« Il est important que le Pacte mondial sur les réfugiés conserve une nature non politisée et ne devienne pas un terrain de chasse pour des intérêts concurrents », avertit Mgr Jurkovic. Ainsi, dans le sous-secteur concernant la santé, où le projet fait référence aux « États et parties prenantes », le représentant du Saint-Siège fait observer que la note de bas de page « ne concerne que certains organismes intergouvernementaux, ignorant beaucoup d’autres acteurs importants »
Mgr Ivan Jurkovic, nonce apostolique, observateur permanent du Saint-Siège auprès des Nations Unies et d’autres organisations internationales à Genève, est intervenu lors de la sixième consultation officielle sur un Pacte mondial pour les réfugiés, intitulée : Programme d’action – Partie III.B « Zones nécessitant un soutien », à Genève, le 4 juillet 2018.
La délégation du Saint-Siège est aussi « préoccupée » par une résolution sur la santé des réfugiés et des migrants qui « appelle à la priorisation d’un “ensemble de services initiaux minimaux” qui n’a pas été négocié par les États et n’est pas basé sur le droit international des réfugiés ».
Voici notre traduction de la déclaration de Mgr Jurkovic.
HG
Déclaration de Mgr Jurkovic
Merci, Monsieur le Président.
Nous sommes reconnaissants aux autres délégations d’avoir partagé leurs points de vue et leurs préoccupations de manière respectueuse. Ma délégation souhaite également fournir quelques commentaires et considérations supplémentaires sur la partie III.B du Règlement.
La Délégation du Saint-Siège insiste à nouveau sur l’importance de maintenir une approche holistique et intégrée mettant l’accent sur la centralité de la personne humaine, véritablement capable d’améliorer la vie de millions de réfugiés et de communautés d’accueil. À cet égard, nous apprécions l’accent mis sur l’éducation, la santé et la promotion d’un travail décent. Nous nous félicitons également de la référence au soutien au développement d’alternatives à la détention, rappelant que la détention ne peut jamais être dans le meilleur intérêt de l’enfant.
Monsieur le Président,
Le Saint-Siège connaît les risques particuliers auxquels les femmes et les enfants sont confrontés dans le contexte des urgences humanitaires et leurs besoins spécifiques et intégraux en matière d’accès aux soins de santé de base. Afin d’avoir un impact puissant, il est important que le PMR conserve une nature non politisée et ne devienne pas un terrain de chasse pour des intérêts concurrents.
▬▬▬
* _CONSIGNE_
Continuez le texte sur l'intervention du Saint-Siège à propos du Pacte mondial pour les réfugiés, juste après sa dernière phrase.

* _EXTRAIT SOURCE_
▬▬▬
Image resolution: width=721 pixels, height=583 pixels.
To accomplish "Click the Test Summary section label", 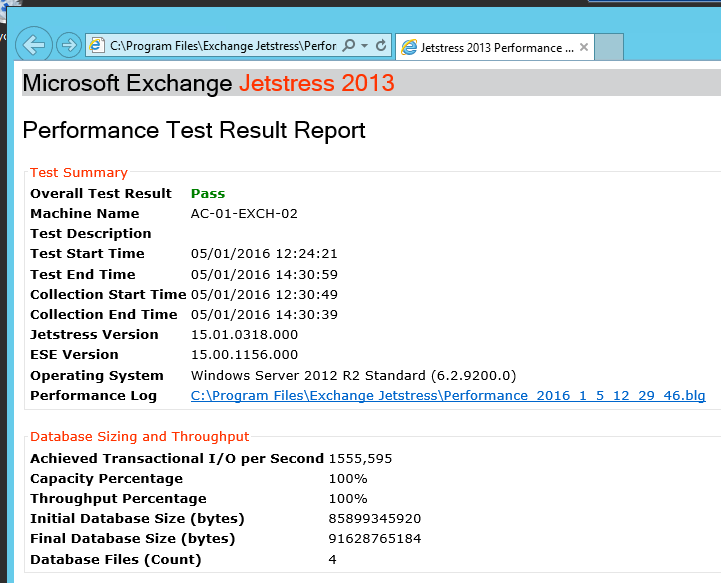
▬▬▬
* _RÉPONSE_
À cet égard, alors que, dans la sous-section 2.3 « Santé », au début du paragraphe 72, le projet fait référence aux « États et parties prenantes », la note de bas de page 32 ne concerne que certains organismes intergouvernementaux, ignorant beaucoup d’autres acteurs importants.
En outre, nous sommes préoccupés par la référence à WHA.70.15 (2017) dans la même note de bas de page. En effet, cette résolution fait référence au fameux « cadre des priorités et des principes directeurs pour promouvoir la santé des réfugiés et des migrants », qui appelle à la priorisation d’un « ensemble de services initiaux minimaux » qui n’a pas été négocié par les États et n’est pas basé sur le droit international des réfugiés.
Cette délégation souhaite réitérer la nécessité de veiller à ce que les besoins de santé des personnes touchées par le déplacement forcé soient pris en compte dans les politiques gouvernementales plus larges, y compris l’engagement et la coordination avec d’autres secteurs, la société civile, le secteur privé et les associations de réfugiés ainsi que les populations affectées elles-mêmes, pour trouver des solutions conjointes bénéfiques pour la santé des réfugiés.
Pour ces raisons, afin d’accorder une attention plus objective et plus complète au processus de rédaction et d’assurer une approche pangouvernementale et pansociétale, nous suggérons de supprimer la note de bas de page 32 et de reformuler ainsi le texte dès le début : « Conformément aux lois, politiques et plans nationaux en matière de soins de santé, et à l’appui des pays hôtes, les États et les parties prenantes concernées, y compris les organisations intergouvernementales et la société civile, apporteront des ressources et une expertise [..] ».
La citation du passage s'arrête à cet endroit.